### Exercise material:
§ §

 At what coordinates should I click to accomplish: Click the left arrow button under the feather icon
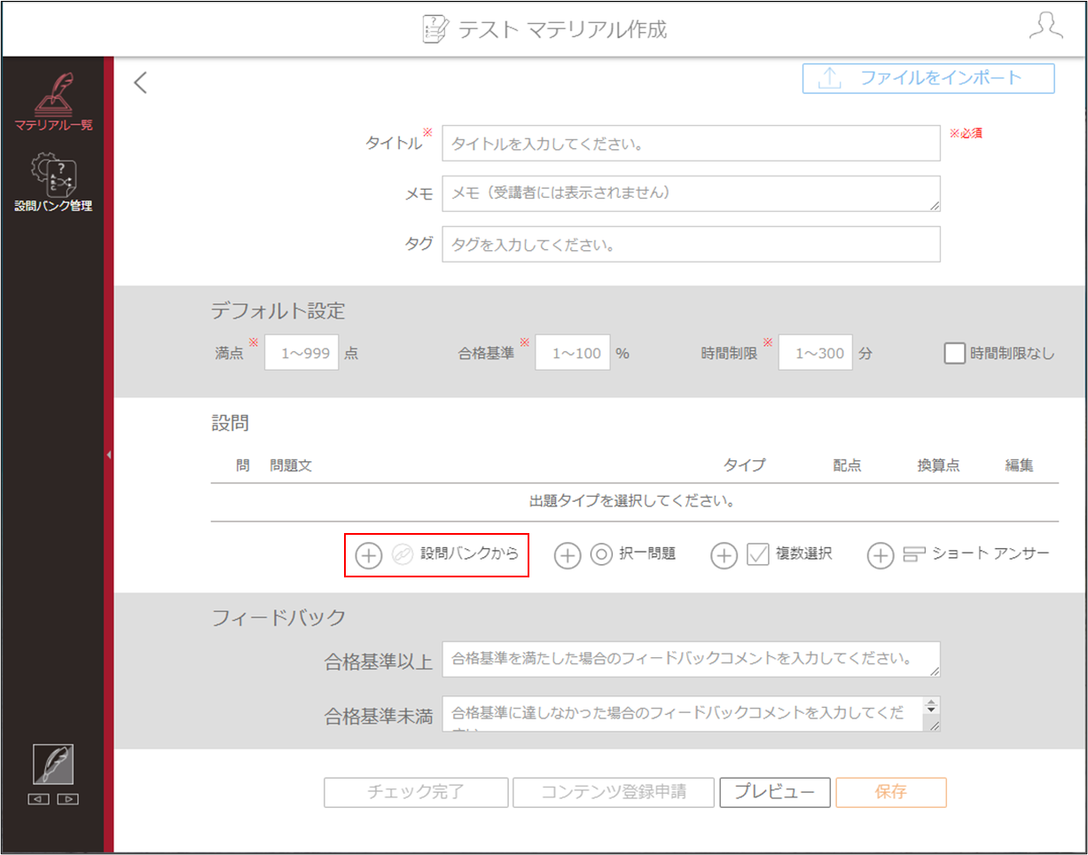(39, 799)
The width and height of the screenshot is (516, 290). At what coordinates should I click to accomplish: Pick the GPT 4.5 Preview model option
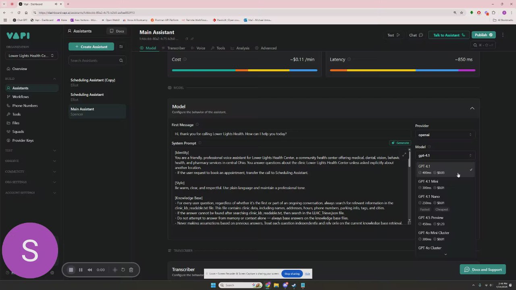445,221
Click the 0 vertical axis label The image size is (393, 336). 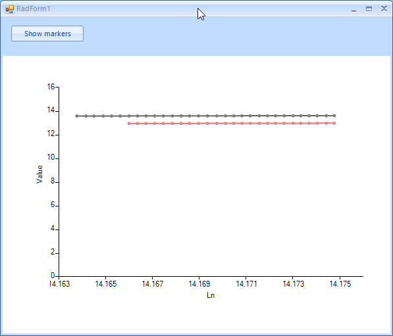coord(53,276)
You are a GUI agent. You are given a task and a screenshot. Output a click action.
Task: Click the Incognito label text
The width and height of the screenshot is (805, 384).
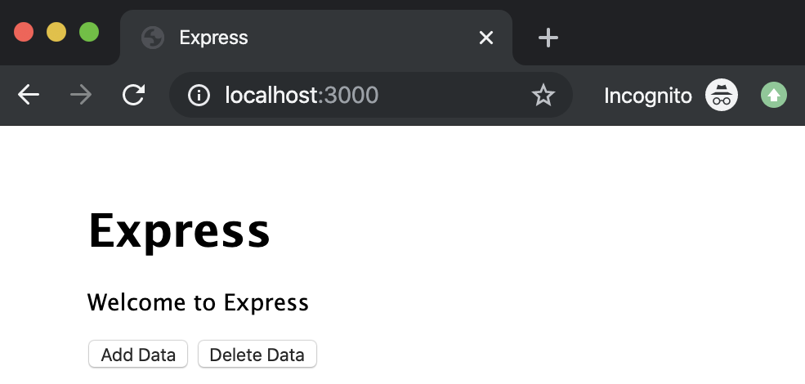647,96
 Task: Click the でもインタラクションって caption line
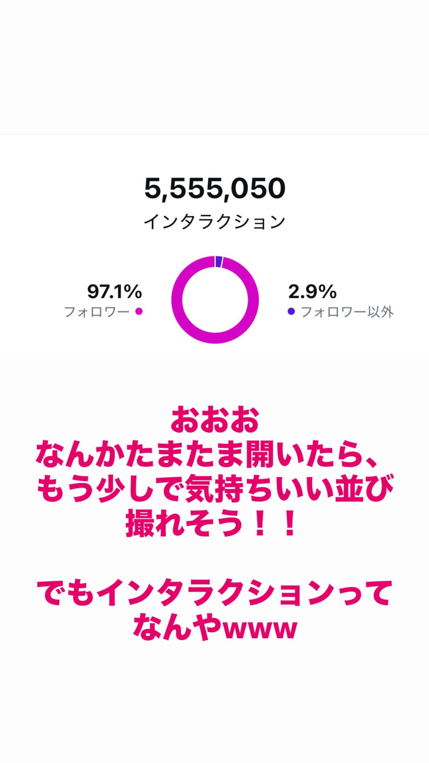click(215, 593)
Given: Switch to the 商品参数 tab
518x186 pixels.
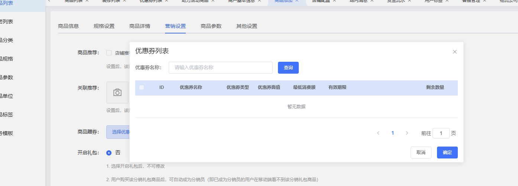Looking at the screenshot, I should pos(211,26).
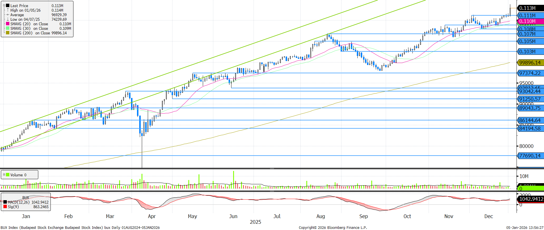Collapse the Last Price legend tree
This screenshot has width=544, height=230.
click(x=4, y=5)
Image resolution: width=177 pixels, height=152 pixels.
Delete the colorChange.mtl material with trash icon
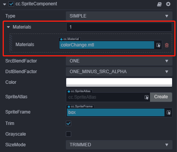[167, 45]
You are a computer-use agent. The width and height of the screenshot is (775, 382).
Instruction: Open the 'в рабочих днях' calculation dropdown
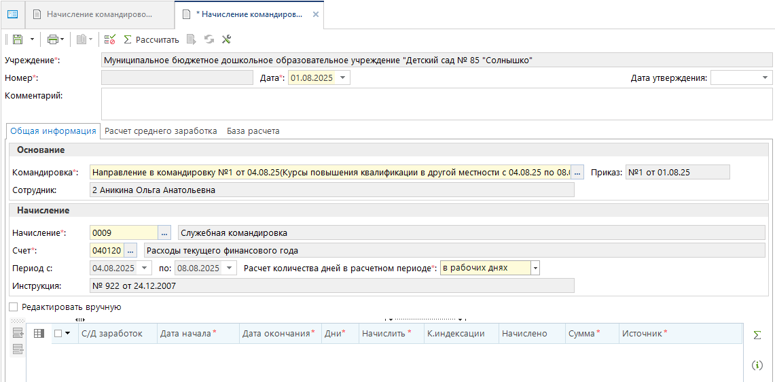(x=535, y=268)
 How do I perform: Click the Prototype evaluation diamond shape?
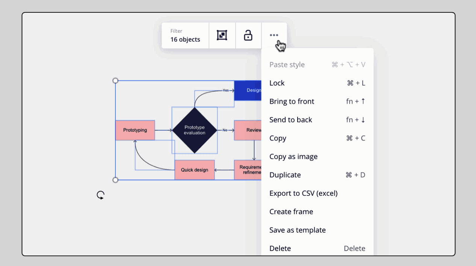point(194,130)
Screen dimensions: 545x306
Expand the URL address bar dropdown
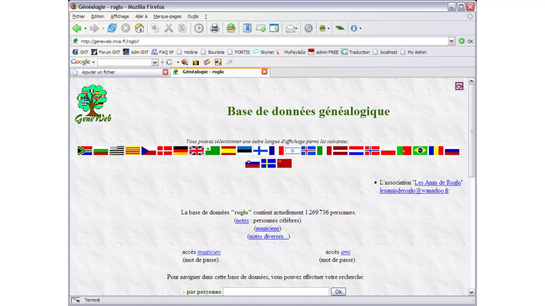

§ §

The lines to copy begin with the one containing "Screen dimensions: 545x306" and end with the last line of the entries above; copy them exactly, minus the pictures.

Screen dimensions: 545x306
Expand the URL address bar dropdown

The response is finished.